Within a few hours of the pickup of your vehicle, the transport driver will call you to give you a general timeframe of when you can expect them to arrive. Once there, you or your representative and the driver will do a vehicle condition report chronicling any damage prior to loading the car onto the car hauling trailer. The car will now be loaded and officially be in transit.

21

Check up on Your Vehicle

It’s only natural to wonder where your vehicle is when you are transporting your car across-country, which is why SAC has a system in place to give customers real-time updates upon request. You can call or email any time to find out just how far along your car is in its cross-country journey!

22

Perform a Second Inspection upon Delivery

Once your vehicle arrives at the destination and unloaded, another vehicle inspection is done to verify the condition of the vehicle to see if any damage occurred during transport. Once the inspection is approved and agreed upon the shipping of your vehicle is officially completed. Or  If you happen to find any, take photos of the damaged areas and contact your shipping company to inform them and inquire about what you have to do next.

23

Update Your Insurance

While your vehicle insurance covers you in all 50 states, you will eventually need to buy coverage from an insurer operating in your new home state. Do this before you move onto the next step.

24

Go to the Department of Motor Vehicles (DMV)

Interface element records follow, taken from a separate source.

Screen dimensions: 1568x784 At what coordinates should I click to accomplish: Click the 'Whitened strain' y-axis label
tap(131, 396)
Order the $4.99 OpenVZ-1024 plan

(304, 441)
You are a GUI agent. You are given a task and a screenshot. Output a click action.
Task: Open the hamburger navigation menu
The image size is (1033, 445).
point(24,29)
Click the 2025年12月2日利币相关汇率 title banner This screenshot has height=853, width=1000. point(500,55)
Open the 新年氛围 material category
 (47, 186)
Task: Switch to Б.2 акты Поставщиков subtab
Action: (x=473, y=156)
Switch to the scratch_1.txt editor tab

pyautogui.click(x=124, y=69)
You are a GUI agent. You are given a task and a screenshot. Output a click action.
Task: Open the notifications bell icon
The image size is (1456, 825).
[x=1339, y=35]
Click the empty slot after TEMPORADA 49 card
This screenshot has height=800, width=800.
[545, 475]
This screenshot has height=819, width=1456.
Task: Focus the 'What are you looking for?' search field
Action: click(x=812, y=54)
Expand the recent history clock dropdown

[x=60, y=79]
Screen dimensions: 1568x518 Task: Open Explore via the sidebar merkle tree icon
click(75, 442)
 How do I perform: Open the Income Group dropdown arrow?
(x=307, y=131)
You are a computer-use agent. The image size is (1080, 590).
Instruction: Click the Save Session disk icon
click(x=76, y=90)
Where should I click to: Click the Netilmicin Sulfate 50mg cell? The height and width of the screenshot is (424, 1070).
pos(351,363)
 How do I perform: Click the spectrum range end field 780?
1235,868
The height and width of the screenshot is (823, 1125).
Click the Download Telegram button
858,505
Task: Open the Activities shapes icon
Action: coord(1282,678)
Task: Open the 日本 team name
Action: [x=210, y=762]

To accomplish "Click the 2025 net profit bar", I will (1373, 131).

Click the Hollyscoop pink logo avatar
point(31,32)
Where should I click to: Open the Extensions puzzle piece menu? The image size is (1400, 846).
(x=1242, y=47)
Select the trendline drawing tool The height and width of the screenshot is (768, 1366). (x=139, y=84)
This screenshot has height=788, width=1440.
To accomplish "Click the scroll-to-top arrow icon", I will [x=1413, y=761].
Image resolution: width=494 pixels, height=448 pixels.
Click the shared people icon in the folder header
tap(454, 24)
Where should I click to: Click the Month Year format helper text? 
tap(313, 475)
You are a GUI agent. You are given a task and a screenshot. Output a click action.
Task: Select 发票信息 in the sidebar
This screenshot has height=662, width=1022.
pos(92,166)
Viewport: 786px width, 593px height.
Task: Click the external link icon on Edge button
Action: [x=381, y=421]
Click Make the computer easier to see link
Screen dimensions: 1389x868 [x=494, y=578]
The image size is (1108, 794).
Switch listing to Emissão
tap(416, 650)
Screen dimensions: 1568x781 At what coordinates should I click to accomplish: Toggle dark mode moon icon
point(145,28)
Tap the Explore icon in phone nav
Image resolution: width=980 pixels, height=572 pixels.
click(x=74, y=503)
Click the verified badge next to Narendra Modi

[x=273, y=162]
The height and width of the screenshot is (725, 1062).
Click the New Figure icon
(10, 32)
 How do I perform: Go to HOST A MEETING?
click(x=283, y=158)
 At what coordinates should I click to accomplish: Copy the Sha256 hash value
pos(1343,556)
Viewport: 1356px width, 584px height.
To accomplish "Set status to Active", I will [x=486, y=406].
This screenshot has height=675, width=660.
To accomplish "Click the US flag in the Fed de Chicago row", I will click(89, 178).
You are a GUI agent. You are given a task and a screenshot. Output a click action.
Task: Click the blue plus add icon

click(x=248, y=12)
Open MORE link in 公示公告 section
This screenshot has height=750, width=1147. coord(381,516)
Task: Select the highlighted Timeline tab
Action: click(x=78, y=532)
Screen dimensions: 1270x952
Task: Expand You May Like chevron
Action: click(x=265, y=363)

Don’t forget that you still need to register your newly-delivered vehicle in the destination state within a short time. Car registration periods vary from state to state – some states will offer as many as 30 days while others will only give you 10 days to complete that task.

Contact the new-state DMV office for more information on how to register your car in the new state, including all the vehicle registration paperwork you have to bring with you to their office.

Important Note: Your previous vehicle inspection may or may not be valid in your new state.